An example of mixed resistors circuit is shown below
It consists of four resistors R1, R2, R3 and R4 in a mixed resistor circuit combination. The supply voltage is V and the total current flowing in the circuit is I. The current flowing through the resistors R2 and R3 is I1 and the current flowing through the resistor R4 is I2. Here the resistors R2 and R3 are in series combination. Hence applying the rule of resistors in series combination the equivalent resistance of R2 and R3 is given as RA = R2 + R3 Here RA is the equivalent resistance of R2 and R3 Now the resistors R2 and R3 can be replaced by a single resistor RA. The resulting circuit is shown below.
Now the resistors RA and R4 are in parallel combination.

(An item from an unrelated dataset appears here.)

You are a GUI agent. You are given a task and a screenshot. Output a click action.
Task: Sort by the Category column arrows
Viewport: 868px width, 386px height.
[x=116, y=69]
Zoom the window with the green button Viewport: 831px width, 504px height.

Hence by applying the rule of resistors in parallel combination the equivalent resistance of RA and R4 is RB = RA × R4 / (RA + R4) Here RB is the equivalent resistance of RA and R4 Now we can replace the resistors RA and R4 with a single resistor RB.After replacing the resistors the resulting circuit is shown below.
Now the circuit consists of only two resistors. Here also the resistors R1 and RB are in series combination. Hence by applying the rule of resistors in series the total circuit equivalent resistance is given as REQ = R1 + RB Here REQ is the total circuit equivalent resistance. Now the resistors R1 and RB can be replaced by a single resistor REQ. The final equivalent circuit for above complex circuit is shown below.

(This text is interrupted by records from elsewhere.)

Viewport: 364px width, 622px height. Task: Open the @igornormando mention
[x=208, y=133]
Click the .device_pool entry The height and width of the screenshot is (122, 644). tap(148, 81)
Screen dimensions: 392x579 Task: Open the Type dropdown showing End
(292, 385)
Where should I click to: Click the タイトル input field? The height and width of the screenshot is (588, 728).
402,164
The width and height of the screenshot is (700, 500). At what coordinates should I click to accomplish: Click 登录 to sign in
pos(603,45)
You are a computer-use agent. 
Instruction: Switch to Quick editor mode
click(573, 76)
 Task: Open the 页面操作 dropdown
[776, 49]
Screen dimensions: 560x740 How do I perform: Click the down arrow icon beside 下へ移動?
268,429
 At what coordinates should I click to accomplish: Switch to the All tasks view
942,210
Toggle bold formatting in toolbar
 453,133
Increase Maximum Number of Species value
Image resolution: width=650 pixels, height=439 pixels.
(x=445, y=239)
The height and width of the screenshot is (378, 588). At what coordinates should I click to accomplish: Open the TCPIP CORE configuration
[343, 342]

Though they look complicated, the mixed resistor circuits can be reduced to a simple circuit consisting of only one voltage source and a single resistor by following the simple rules of resistors in series and resistors in parallel.
Resistors in series and parallel Example
Let us calculate the equivalent resistance for the below circuit which consists of 7 resistors R1 = 4 Ω, R2 = 4 Ω, R3 = 8 Ω, R4 = 10 Ω, R5 = 4Ω, R6 = 2 Ω and R7 = 2Ω.The supply voltage is 5 V.

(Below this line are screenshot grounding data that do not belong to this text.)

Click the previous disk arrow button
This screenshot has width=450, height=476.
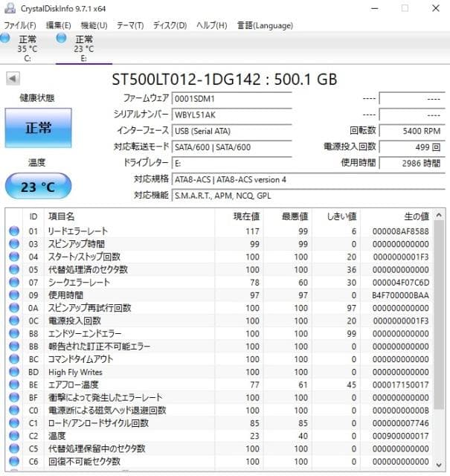[13, 79]
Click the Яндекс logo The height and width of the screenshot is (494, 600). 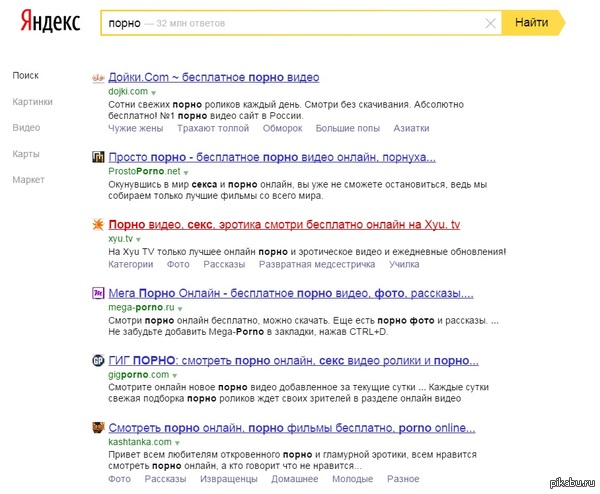click(50, 21)
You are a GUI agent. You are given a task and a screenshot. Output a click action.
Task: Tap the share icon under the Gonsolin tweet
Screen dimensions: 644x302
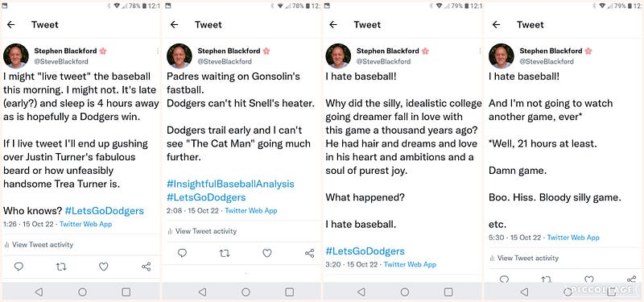coord(310,253)
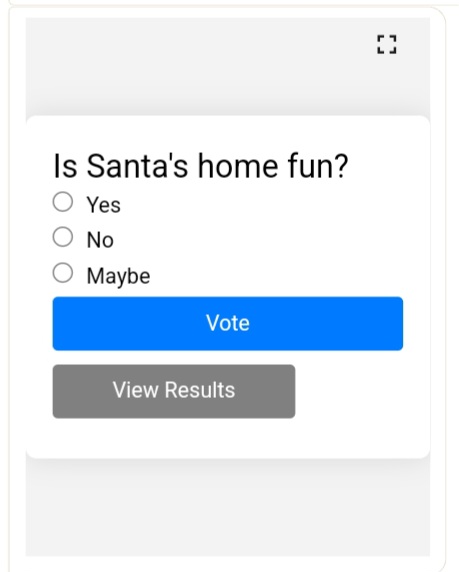
Task: Click the word Santa's in the question
Action: pos(137,166)
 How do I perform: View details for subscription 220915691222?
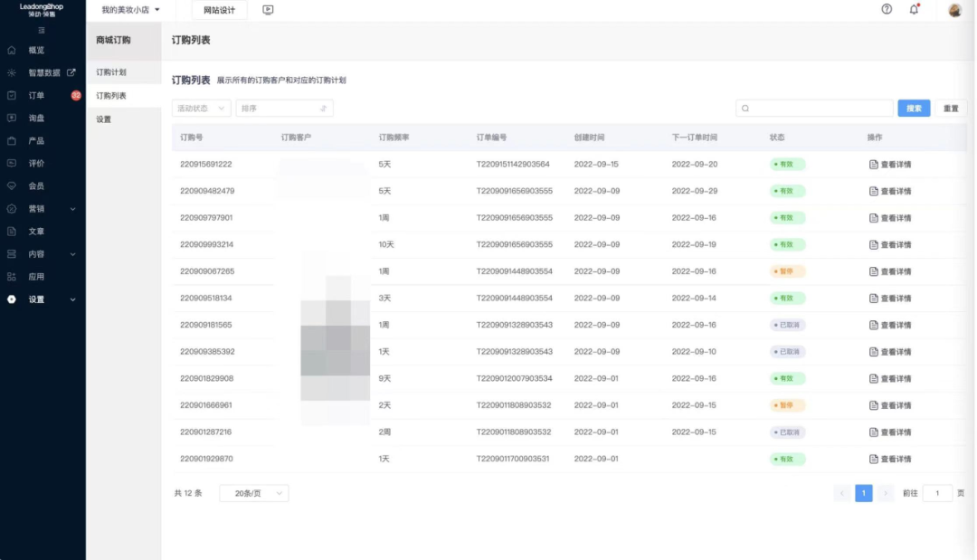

Now the resistors R6 and R7 are in series combination. If the equivalent resistance of R6 and R7in series is Ra, then Ra = R6 + R7 = 2+2 = 4Ω The resulting circuit is reduced to the one shown below.
In the above circuit the resistors Ra and R5 are in parallel combination. Hence the equivalent resistance of Ra and R5 is Rb = (Ra × R5) / (Ra + R5) = (4 × 4) / (4 + 4) = 2Ω. Then the simplified circuit is shown is below.
In this circuit the resistors R4 and Rb are in series combination. Rc = R4 + Rb = 10 + 2 = 12 Ω. Now we can replace the resistors R4 and Rb with resistor Rc as shown below.
In the above circuit again the resistors R2 and R3 are in series combination. If Rd is the equivalent resistance of R2 and R3then Rd = R2 + R3 = 4 + 8 = 12 Ω. The equivalent circuit is
Here resistors Rc and Rd are in parallel combination. Let Rp be the equivalent resistance of Rc and Rd in parallel. Then Rp = (Rc × Rd) / (Rc + Rd) = (12 × 12) / (12 + 12) = 6 Ω. The resulting circuit is
Here, the resistors R1 and Rp are in series combination. Let REQ be the equivalent resistance of this combination. Then REQ = R1 + Rp = 4 + 6 = 10 Ω. This is the equivalent resistance of the circuit. Hence the given circuit can be finally redrawn as
The current in the circuit can be calculated from Ohm’s law I = V / REQ = 5 / 10 = 0.5 A
Resistor Network
Let us calculate the equivalent resistance for a complex resistor circuit. The below circuit consists of ten resistors R1 to R10 connected in a combination of series and parallel connections.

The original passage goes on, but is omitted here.